___ PASSAGE ___

I think of basic algebraic number theory as the study of integral closures of $\mathbb{Z}$ (or $\mathbb{Z}_p$) in finite extensions of $\mathbb{Q}$ (or $\mathbb{Q}_p$).  That is, you have a field $K$ containing $\mathbb{Q}$, such that $K$ is finite dimensional as a vector space over $\mathbb{Q}$.  Then the ring of integers of $K$ is defined to be the set $\mathcal O_K$ of elements of $K$ which are roots of a polynomial in $\mathbb{Z}[X]$ with leading coefficient one.  For example, $\mathcal O_{\mathbb{Q}} = \mathbb{Z}$, and $\mathcal O_{\mathbb{Q}(i)} = \{ a + bi : a, b \in \mathbb{Z}\}$.
The first nontrivial results of algebraic number theory are heavily dependent on results from module theory.  For example, if $K \subseteq L$ are finite extensions of $\mathbb{Q}$, then $\mathcal O_L$ and $\mathcal O_K$ are free abelian groups, and $\mathcal O_L$ is finitely generated as a module over $\mathcal O_K$.  The proof I know of this relies on several nonobvious facts:

1 .  If $M$ is a finitely generated module over a Noetherian ring $R$, then any submodule of $M$ is also finitely generated over $R$.
2 .  A finitely generated module over a principal ideal domain is free if and only if it is torsion free.

___ GIVEN RECORDS ___

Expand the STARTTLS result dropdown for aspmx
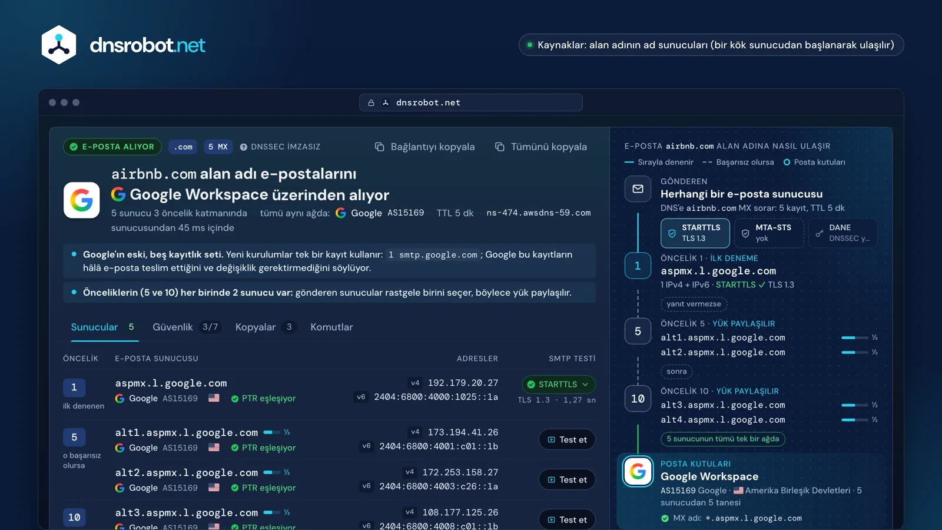The width and height of the screenshot is (942, 530). pyautogui.click(x=558, y=385)
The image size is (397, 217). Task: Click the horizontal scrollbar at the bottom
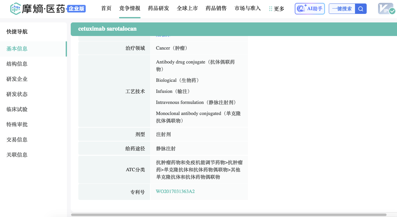point(229,215)
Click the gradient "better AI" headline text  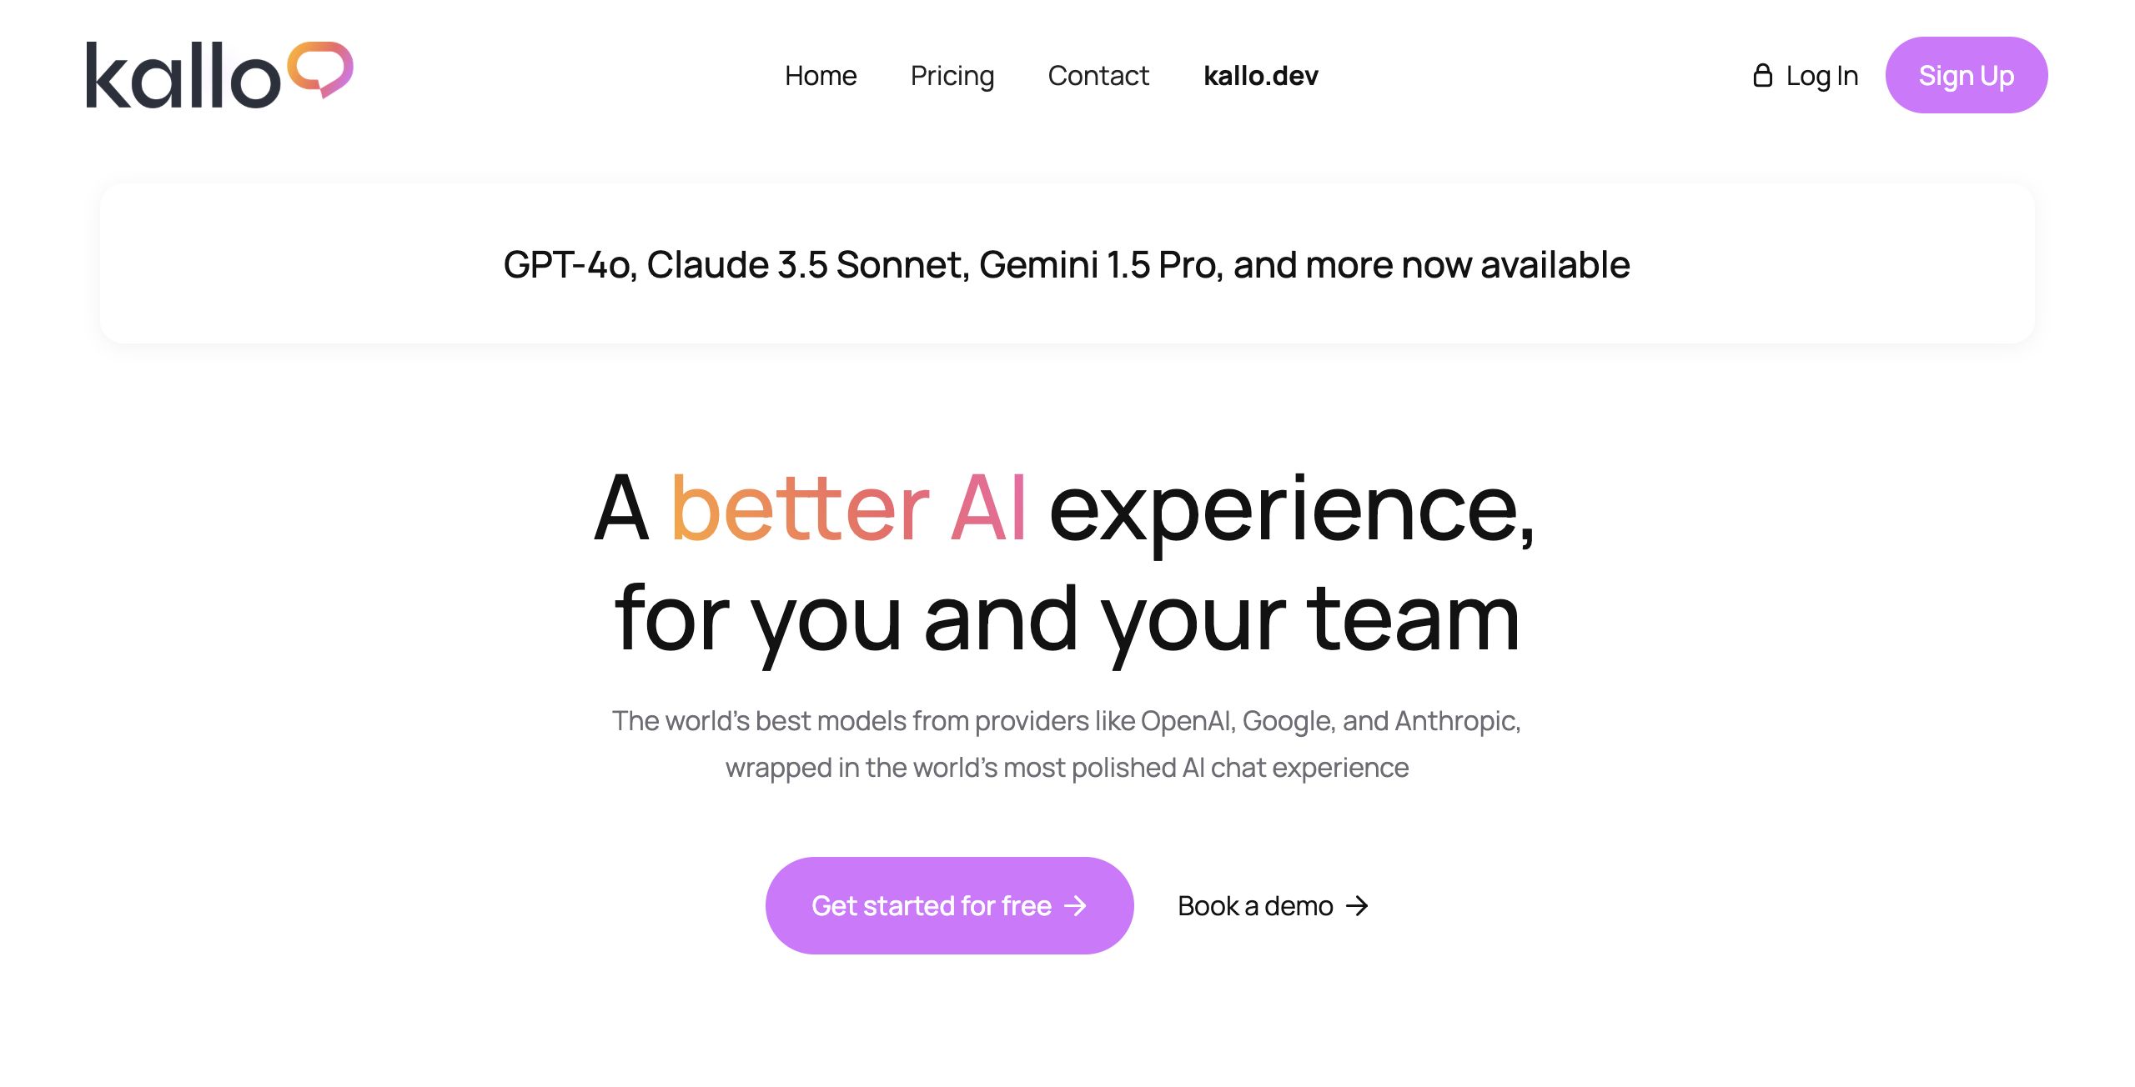tap(848, 508)
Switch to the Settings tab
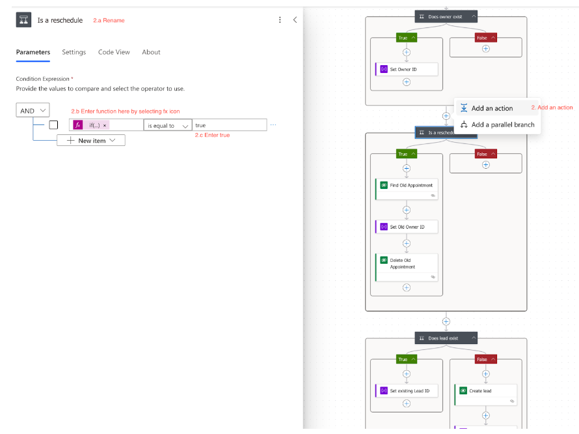 click(74, 52)
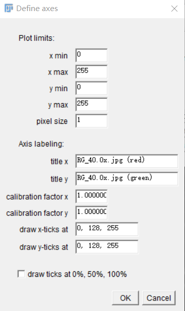Click the Define axes window title
185x311 pixels.
point(37,9)
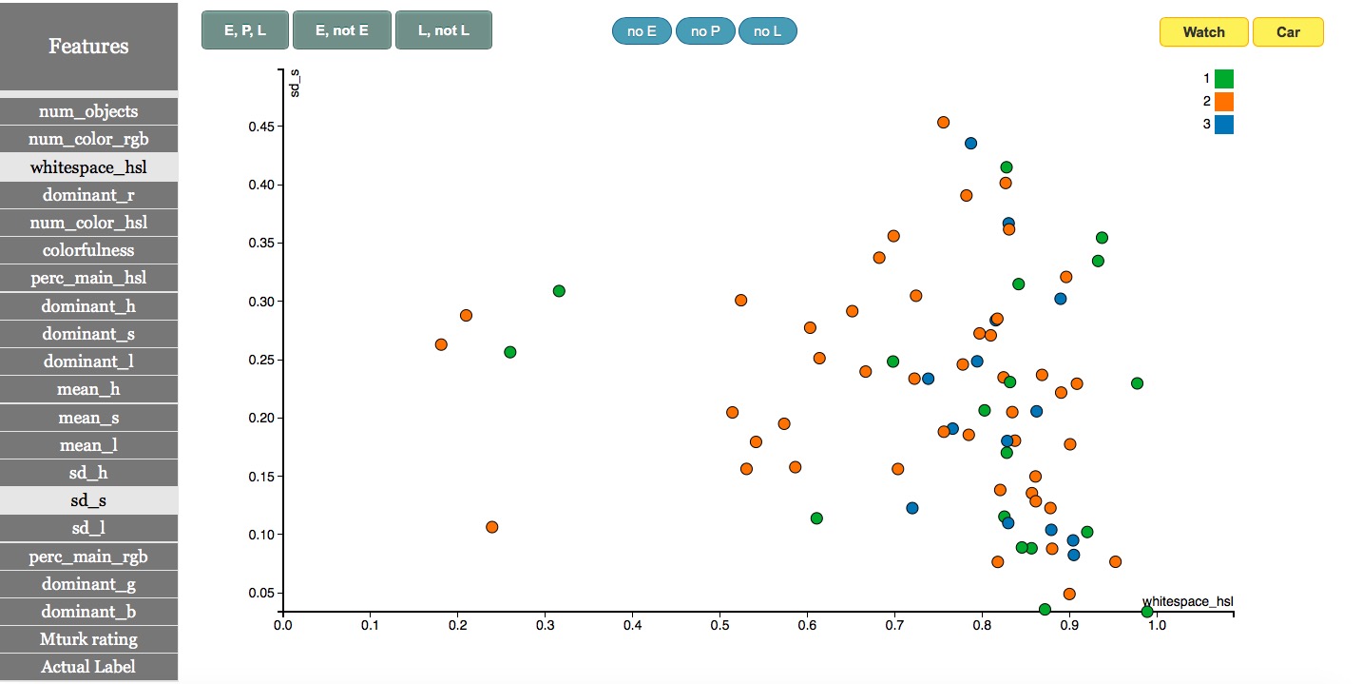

___

SHORT PROBLEM
Repeat everything in the algebraic number theory passage from "The first nontrivial" down to "generated over $R$.".

RESPONSE
The first nontrivial results of algebraic number theory are heavily dependent on results from module theory.  For example, if $K \subseteq L$ are finite extensions of $\mathbb{Q}$, then $\mathcal O_L$ and $\mathcal O_K$ are free abelian groups, and $\mathcal O_L$ is finitely generated as a module over $\mathcal O_K$.  The proof I know of this relies on several nonobvious facts:

1 .  If $M$ is a finitely generated module over a Noetherian ring $R$, then any submodule of $M$ is also finitely generated over $R$.